[Feature]: AFD Decoupled Deployment + Separate Attn/FFN Weights with Asymmetric Flexible Allocation

### 🚀 The feature, motivation and pitch

It supports the decoupled deployment of AFD, where the weights of Attention (Attn) and Feed-Forward Network (FFN) are deployed separately, and an asymmetric and flexible ratio allocation is implemented.

### Motivation.
In large-scale Mixture-of-Experts (MoE) inference, the advantages of sparsity during the decoding phase necessitate a continuous expansion of expert parallelism (EP). Previous designs (e.g., DeepEP [1]) have enhanced throughput at scale but exhibit limited scalability due to the placement of EP shards across data-parallel (DP) ranks. Recently, Attention–FFN disaggregation (AFD) has been proposed by ByteDance [2], StepFun [3], and Huawei [4].

The underlying rationale is clear: the attention phase is constrained by memory, while the FFN/expert phase is limited by computational power. Therefore, a singular, homogeneous deployment cannot concurrently optimize both. Module-wise heterogeneous placement proves advantageous as EP continues to scale.
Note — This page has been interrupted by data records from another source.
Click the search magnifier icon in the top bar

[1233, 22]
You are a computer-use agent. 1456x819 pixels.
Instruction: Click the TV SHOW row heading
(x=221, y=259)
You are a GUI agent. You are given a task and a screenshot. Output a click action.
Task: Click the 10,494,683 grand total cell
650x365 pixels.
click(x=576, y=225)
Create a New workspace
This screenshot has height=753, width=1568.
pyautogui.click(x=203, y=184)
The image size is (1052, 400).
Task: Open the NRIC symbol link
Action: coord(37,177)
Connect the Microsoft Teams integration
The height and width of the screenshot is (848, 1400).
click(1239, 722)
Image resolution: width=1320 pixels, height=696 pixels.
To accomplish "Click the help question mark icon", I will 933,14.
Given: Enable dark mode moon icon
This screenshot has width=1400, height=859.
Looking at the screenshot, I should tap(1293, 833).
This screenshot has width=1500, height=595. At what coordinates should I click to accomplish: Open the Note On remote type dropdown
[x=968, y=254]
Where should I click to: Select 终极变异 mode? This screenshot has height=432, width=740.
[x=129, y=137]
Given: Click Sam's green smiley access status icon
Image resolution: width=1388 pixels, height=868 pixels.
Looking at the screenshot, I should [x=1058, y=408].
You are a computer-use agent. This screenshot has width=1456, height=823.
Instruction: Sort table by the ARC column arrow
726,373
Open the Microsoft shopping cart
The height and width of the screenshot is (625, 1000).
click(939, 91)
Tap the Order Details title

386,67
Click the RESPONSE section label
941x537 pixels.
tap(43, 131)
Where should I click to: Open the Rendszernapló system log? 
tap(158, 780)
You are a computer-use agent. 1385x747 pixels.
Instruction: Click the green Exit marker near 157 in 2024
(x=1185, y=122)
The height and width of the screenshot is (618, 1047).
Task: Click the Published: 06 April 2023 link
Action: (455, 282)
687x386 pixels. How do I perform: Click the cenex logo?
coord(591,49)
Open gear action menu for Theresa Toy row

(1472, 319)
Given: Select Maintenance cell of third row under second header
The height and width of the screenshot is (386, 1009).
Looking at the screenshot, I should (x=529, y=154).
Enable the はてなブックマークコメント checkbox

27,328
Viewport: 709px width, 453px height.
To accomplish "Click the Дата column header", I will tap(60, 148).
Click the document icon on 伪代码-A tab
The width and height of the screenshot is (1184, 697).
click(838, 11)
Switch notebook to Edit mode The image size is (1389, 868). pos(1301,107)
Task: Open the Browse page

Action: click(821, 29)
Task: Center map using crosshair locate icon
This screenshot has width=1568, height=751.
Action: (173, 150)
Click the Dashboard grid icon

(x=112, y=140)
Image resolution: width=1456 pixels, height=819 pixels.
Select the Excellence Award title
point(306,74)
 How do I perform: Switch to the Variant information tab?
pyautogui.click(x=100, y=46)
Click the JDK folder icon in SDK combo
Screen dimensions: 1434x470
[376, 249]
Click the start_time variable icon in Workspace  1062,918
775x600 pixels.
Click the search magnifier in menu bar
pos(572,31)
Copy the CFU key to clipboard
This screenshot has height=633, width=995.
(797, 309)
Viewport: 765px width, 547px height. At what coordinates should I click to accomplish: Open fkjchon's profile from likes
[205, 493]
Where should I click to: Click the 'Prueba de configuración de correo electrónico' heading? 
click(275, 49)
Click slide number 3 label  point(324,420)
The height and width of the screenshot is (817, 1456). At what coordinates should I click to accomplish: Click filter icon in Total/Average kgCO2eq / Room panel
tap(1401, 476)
AFD introduces extra and frequent communication between Attention and FFN instances. Communication efficiency thus becomes a key factor for end-to-end throughput. In particular, for MoE models, two schemes can be used for A2F and F2A data transfer, the difference of which lies in whether the EP-related token dispatch/combine logic is coupled in A2F/F2A.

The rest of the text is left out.